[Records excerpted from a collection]
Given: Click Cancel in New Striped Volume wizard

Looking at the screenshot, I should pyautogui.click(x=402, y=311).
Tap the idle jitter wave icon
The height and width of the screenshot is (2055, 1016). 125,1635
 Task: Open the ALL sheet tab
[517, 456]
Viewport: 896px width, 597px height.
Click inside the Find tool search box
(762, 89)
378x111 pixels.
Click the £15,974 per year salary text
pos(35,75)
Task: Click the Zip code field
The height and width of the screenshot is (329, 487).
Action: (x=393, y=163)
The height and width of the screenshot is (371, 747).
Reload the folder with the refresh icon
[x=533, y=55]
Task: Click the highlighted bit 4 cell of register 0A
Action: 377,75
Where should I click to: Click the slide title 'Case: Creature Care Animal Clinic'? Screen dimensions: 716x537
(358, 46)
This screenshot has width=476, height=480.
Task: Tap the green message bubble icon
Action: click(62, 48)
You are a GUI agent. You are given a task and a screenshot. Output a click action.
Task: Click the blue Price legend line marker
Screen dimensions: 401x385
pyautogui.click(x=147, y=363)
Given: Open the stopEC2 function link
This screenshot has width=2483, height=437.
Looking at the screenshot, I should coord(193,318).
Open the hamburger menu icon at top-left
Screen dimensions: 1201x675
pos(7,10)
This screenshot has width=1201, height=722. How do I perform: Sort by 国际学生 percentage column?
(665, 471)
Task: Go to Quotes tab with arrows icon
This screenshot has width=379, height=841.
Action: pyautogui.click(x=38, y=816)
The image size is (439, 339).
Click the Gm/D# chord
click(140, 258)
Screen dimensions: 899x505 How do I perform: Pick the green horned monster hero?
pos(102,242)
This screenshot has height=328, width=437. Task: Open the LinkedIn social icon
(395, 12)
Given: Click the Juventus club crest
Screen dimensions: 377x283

● **Work instructions**:
Retype the first line of the entries and every line after it, please, through the line that contains "The image size is (439, 339).". Add nothing.

● **Exercise result**:
Given: Click Cancel in New Striped Volume wizard

Looking at the screenshot, I should pyautogui.click(x=402, y=311).
Tap the idle jitter wave icon
The height and width of the screenshot is (2055, 1016). 125,1635
 Task: Open the ALL sheet tab
[517, 456]
Viewport: 896px width, 597px height.
Click inside the Find tool search box
(762, 89)
378x111 pixels.
Click the £15,974 per year salary text
pos(35,75)
Task: Click the Zip code field
The height and width of the screenshot is (329, 487).
Action: (x=393, y=163)
The height and width of the screenshot is (371, 747).
Reload the folder with the refresh icon
[x=533, y=55]
Task: Click the highlighted bit 4 cell of register 0A
Action: 377,75
Where should I click to: Click the slide title 'Case: Creature Care Animal Clinic'? Screen dimensions: 716x537
(358, 46)
This screenshot has width=476, height=480.
Task: Tap the green message bubble icon
Action: click(62, 48)
You are a GUI agent. You are given a task and a screenshot. Output a click action.
Task: Click the blue Price legend line marker
Screen dimensions: 401x385
pyautogui.click(x=147, y=363)
Given: Open the stopEC2 function link
This screenshot has width=2483, height=437.
Looking at the screenshot, I should coord(193,318).
Open the hamburger menu icon at top-left
Screen dimensions: 1201x675
pos(7,10)
This screenshot has width=1201, height=722. How do I perform: Sort by 国际学生 percentage column?
(665, 471)
Task: Go to Quotes tab with arrows icon
This screenshot has width=379, height=841.
Action: pyautogui.click(x=38, y=816)
The image size is (439, 339).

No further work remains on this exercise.